София поцеловала брата совсем так, как она это делала, когда он был ребенком, и поправила одеяло, свесившееся из гамака.
– Пусть каждый думает, что хочет, но пускай все у нас будет по-прежнему, – сказала она, выходя из комнаты.
Оставшись один, Эстебан с горечью сказал себе, что это невозможно. Существуют эпохи, словно созданные для того, чтобы истреблять стада, перемешивать языки и разобщать народы.
Дни проходили за днями, а Эстебан все никак не мог решиться приступить к делам торговой фирмы.
– Завтра, – говорил он, будто оправдываясь перед родными, хотя никто от него ничего не требовал.

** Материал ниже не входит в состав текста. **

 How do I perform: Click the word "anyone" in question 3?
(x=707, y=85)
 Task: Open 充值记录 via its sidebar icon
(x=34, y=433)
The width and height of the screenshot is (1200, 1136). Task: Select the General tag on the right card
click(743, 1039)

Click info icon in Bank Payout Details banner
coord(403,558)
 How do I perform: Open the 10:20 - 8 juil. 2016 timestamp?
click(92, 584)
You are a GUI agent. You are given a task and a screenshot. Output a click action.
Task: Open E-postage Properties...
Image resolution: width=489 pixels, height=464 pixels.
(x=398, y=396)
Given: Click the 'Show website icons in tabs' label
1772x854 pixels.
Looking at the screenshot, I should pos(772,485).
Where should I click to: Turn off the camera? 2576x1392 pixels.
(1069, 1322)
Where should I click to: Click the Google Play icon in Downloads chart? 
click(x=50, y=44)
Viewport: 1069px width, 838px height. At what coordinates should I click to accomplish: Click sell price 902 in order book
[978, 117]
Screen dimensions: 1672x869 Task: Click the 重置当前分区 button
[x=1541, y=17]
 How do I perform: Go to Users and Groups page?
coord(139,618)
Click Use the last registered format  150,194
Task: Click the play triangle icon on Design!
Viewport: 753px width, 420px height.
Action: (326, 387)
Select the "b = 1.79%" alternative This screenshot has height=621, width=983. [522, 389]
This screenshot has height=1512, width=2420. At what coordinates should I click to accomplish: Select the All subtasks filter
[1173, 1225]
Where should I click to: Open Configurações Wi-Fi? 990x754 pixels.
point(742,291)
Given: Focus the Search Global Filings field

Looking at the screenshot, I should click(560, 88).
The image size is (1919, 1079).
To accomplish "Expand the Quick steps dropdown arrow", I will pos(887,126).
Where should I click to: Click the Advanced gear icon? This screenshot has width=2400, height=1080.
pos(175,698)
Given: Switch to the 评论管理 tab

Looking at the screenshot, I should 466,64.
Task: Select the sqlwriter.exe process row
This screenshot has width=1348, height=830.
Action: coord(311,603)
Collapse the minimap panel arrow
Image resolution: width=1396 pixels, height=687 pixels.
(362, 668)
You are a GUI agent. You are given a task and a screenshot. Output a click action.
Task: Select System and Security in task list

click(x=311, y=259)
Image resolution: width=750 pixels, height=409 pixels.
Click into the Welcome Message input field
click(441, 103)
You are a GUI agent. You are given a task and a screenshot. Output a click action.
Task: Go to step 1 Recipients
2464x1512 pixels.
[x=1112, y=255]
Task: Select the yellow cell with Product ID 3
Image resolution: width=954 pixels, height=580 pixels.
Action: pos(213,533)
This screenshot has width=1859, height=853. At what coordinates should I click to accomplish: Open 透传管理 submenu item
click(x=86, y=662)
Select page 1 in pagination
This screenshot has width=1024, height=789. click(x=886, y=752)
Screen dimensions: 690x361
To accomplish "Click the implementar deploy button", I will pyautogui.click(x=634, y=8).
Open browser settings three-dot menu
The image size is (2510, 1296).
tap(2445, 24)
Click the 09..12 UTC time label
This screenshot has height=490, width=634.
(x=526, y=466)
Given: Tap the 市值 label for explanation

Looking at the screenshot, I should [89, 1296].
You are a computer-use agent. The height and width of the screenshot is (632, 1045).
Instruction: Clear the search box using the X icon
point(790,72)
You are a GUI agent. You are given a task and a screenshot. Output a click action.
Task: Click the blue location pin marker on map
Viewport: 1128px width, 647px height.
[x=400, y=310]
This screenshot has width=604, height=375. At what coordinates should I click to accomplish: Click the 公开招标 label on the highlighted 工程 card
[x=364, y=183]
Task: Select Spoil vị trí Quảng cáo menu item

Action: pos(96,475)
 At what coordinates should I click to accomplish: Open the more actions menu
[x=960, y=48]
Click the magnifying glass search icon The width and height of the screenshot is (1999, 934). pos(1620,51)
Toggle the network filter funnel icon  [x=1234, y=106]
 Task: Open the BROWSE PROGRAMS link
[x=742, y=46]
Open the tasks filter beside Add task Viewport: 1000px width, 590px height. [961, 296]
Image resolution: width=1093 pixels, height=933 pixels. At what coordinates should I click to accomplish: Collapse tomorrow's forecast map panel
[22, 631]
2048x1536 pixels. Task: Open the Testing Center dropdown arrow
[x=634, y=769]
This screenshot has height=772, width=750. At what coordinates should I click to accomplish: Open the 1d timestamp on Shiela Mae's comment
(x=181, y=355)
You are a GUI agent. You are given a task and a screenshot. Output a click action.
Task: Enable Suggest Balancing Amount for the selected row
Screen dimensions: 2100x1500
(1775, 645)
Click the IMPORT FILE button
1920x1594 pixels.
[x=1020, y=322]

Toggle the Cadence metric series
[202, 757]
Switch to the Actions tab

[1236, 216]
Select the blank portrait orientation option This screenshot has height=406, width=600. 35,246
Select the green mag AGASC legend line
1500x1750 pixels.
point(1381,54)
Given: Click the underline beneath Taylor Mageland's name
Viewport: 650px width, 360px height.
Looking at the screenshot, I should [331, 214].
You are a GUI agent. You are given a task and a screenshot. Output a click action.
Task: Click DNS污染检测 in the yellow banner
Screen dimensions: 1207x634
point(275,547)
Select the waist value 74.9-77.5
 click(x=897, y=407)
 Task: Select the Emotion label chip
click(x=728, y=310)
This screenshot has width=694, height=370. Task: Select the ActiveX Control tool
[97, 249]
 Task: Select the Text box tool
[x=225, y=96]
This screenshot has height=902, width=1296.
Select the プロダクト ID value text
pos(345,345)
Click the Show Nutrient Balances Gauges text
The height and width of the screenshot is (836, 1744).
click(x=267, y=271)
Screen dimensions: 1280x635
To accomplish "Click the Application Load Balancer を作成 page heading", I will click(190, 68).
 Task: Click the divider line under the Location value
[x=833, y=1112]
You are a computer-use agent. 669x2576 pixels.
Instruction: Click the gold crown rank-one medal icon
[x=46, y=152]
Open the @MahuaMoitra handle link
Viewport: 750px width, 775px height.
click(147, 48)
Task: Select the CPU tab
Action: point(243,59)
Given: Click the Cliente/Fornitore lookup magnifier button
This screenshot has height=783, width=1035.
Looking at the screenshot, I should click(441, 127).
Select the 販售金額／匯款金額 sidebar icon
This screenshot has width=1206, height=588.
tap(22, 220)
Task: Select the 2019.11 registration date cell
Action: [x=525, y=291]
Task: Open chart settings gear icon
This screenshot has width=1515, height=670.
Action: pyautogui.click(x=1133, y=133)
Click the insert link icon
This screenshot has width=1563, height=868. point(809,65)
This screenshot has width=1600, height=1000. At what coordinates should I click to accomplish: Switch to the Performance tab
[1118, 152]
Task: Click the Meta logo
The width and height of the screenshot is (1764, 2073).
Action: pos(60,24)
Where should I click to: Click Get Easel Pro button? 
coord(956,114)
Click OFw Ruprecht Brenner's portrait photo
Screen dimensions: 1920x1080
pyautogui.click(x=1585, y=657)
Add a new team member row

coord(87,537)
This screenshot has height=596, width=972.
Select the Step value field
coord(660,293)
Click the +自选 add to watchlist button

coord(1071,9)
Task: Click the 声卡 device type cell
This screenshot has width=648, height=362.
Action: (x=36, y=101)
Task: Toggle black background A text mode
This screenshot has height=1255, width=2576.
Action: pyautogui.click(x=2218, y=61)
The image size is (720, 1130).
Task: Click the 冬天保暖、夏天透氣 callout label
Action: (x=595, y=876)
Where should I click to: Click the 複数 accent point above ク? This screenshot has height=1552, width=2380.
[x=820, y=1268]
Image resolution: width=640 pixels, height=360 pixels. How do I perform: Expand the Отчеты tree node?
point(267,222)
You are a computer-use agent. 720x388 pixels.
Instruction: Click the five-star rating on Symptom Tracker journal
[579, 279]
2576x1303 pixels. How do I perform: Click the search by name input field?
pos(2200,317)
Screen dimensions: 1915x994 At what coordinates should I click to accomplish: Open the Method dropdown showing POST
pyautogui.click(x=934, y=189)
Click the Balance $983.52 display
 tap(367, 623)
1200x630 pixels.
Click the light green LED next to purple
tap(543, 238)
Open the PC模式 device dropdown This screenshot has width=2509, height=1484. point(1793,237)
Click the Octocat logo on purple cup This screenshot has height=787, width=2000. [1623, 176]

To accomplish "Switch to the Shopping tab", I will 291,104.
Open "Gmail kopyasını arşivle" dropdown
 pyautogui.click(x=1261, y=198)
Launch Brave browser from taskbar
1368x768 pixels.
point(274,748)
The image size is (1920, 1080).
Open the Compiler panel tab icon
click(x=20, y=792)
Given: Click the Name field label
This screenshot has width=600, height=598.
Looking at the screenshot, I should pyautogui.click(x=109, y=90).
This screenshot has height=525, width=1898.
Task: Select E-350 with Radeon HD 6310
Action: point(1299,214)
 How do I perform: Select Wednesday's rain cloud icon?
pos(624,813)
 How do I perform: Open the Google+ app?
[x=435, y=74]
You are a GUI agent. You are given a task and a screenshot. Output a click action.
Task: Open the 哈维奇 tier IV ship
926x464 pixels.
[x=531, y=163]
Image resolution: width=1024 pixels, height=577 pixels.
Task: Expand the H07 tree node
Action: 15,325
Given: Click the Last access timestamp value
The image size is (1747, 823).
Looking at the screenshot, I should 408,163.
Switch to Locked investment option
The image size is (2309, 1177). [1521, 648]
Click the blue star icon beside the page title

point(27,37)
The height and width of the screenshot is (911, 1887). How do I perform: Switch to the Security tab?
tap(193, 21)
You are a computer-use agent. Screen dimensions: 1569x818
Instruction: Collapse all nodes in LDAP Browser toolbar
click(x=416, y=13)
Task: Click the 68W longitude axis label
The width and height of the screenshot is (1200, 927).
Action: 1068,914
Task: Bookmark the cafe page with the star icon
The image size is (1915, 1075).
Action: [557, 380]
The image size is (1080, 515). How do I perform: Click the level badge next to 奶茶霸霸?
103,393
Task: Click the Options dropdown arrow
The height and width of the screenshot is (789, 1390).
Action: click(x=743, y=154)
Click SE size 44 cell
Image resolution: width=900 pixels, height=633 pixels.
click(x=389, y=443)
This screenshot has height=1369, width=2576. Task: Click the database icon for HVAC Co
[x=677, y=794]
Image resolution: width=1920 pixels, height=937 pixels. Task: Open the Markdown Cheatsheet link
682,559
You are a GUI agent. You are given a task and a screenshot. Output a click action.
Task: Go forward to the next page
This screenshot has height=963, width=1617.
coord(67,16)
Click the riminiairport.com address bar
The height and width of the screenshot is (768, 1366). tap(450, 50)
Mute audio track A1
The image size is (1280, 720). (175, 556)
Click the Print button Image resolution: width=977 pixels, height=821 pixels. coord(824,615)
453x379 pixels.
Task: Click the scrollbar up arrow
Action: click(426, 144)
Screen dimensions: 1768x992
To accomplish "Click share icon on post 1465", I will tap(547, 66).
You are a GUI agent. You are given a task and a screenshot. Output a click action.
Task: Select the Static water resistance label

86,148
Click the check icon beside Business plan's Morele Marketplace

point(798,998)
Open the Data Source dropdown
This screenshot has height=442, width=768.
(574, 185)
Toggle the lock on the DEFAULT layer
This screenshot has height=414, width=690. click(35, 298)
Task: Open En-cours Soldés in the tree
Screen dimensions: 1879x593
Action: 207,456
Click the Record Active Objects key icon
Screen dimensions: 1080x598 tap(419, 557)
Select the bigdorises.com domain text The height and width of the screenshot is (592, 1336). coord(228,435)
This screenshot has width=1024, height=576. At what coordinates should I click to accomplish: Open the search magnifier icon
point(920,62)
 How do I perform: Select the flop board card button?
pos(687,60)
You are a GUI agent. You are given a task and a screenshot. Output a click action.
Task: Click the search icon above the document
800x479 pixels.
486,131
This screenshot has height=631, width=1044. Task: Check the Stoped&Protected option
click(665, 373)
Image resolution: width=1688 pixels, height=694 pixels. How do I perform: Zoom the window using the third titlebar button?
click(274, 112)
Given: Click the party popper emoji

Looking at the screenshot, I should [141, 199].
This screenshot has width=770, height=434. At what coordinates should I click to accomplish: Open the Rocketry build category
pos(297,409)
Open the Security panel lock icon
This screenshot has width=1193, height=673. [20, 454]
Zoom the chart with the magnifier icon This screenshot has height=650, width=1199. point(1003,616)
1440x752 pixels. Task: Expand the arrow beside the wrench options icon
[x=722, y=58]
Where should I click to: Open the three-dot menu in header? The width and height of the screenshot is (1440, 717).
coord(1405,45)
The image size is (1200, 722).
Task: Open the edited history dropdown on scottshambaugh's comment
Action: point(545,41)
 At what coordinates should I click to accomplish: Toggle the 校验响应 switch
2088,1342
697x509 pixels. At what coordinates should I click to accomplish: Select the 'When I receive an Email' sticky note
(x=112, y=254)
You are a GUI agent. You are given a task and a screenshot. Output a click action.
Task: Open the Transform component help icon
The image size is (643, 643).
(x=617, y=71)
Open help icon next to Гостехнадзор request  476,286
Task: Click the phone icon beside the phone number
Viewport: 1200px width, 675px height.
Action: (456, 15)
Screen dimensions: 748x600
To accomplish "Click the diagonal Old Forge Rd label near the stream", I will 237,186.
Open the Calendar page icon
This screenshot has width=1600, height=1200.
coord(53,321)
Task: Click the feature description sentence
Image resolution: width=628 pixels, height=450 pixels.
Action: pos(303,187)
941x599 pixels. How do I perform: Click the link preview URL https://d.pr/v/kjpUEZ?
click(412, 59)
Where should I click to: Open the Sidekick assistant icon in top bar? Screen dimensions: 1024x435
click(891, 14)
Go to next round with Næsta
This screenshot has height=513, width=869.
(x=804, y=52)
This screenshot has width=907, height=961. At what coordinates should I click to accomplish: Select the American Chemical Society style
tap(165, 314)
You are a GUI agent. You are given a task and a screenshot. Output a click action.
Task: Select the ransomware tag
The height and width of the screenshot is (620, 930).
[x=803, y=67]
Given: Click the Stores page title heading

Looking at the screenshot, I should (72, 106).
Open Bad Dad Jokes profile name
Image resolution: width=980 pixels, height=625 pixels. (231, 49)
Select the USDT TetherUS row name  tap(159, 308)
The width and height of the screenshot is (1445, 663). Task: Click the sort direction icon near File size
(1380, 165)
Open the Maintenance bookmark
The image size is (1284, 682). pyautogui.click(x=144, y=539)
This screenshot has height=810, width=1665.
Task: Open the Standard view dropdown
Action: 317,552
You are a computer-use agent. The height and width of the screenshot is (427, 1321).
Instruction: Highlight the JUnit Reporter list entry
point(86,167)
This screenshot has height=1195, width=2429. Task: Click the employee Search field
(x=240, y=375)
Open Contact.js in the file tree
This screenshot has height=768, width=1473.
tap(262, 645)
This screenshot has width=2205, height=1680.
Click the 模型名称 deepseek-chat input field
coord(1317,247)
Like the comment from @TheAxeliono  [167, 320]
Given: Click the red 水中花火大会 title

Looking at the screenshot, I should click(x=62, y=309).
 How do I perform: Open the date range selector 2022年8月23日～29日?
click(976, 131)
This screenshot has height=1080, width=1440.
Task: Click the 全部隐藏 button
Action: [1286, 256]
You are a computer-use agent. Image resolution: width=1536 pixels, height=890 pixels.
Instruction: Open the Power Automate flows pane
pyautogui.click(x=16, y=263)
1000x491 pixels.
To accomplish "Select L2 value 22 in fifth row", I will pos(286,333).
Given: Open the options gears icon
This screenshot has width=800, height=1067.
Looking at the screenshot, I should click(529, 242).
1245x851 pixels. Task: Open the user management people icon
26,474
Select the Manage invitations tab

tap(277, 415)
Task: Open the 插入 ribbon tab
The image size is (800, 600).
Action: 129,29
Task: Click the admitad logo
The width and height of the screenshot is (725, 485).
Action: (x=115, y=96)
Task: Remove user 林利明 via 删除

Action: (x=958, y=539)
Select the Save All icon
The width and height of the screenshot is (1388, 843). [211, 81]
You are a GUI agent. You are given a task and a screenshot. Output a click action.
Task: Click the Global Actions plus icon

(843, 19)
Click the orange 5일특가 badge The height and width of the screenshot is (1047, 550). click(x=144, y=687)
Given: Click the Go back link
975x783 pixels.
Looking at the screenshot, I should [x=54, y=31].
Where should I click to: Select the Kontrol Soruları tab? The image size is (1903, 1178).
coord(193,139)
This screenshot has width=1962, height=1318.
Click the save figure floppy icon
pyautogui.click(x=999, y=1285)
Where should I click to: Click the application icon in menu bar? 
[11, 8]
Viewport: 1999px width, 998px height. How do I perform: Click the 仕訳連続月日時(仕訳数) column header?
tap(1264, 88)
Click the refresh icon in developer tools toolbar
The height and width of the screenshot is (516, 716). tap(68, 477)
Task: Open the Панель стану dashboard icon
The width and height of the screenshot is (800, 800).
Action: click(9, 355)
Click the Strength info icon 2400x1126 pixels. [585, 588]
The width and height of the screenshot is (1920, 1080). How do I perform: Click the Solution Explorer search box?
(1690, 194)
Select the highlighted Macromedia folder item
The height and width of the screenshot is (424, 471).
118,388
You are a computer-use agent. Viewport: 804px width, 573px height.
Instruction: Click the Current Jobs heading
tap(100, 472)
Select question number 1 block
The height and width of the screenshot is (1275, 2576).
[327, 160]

А назавтра он снова шел бродить по улицам или переплывал бухту в лодке, направляясь в пригородный район Регла. Там, прямо у стойки, можно было выпить стакан очень крепкого тростникового сока или сладкого красного вина, а потом закусить куском жареного поросенка, который напоминал ему о былых пиршествах корсаров. В дальнем углу гавани, прижавшись друг к другу, точно нищие в холодную зимнюю ночь, покрывались плесенью старые парусники, отправленные на покой, как дряхлые инвалиды; теперь они покачивались на легкой волне, понемногу пропуская воду сквозь растрескавшиеся днища, усеянные моллюсками и оплетенные фиолетовыми водорослями. Чуть подальше еще виднелись полуразрушенные дощатые домики, где несколько месяцев жили в заточении иезуиты, изгнанные из американских владений Испании: их доставили сюда через Портобельо из расположенных в Андах монастырей. Продавцы молитвенных текстов, обетных даров, всевозможных талисманов – магнитов, кусков черного янтаря, железных и коралловых ожерелий – невозбранно торговали своим товаром. Здесь в каждой христианской церкви, прямо за ризницей, скрывался тайный храм Обата-лы, Огуна и Йемайи, [135] и ни один священник не решался протестовать, хотя знал, что негры-вольноотпущенники, становясь на колени перед распятием или статуей девы Марии у алтарей католических храмов, на самом деле поклонялись своим древним африканским богам. Иногда, возвратясь в Гавану, Эстебан отправлялся в театр «Колисео», где труппа испанских актеров под звуки веселой тонадильи [136] представляла мир мадридских щеголей и гуляк, напоминая молодому человеку о городе, путь в который был для него закрыт из-за войны. Незадолго до рождества родные Хорхе пригласили Софию, Карлоса и Эстебана провести праздники в их поместье, которое слыло одним из самых богатых и процветающих на острове. Как всегда к концу года, в торговле царило оживление, Карлос и Хорхе не могли бросить магазин, и было решено, что София поедет раньше вдвоем с кузеном, а ее муж и брат, завершив дела в городе, приедут спустя неделю. Это решение пришлось по душе Эстебану, так как постоянное присутствие Хорхе отдаляло от него Софию; не удавалось ему также восстановить узы дружбы, связывавшие его прежде с Карлосом: тот был вечно занят делами фирмы, по вечерам часто уходил на собрания франкмасонов, а если и оставался дома, то, сильно устав за день, сразу же после ужина засыпал в кресле, тщетно стараясь делать вид, будто прислушивается к общему разговору…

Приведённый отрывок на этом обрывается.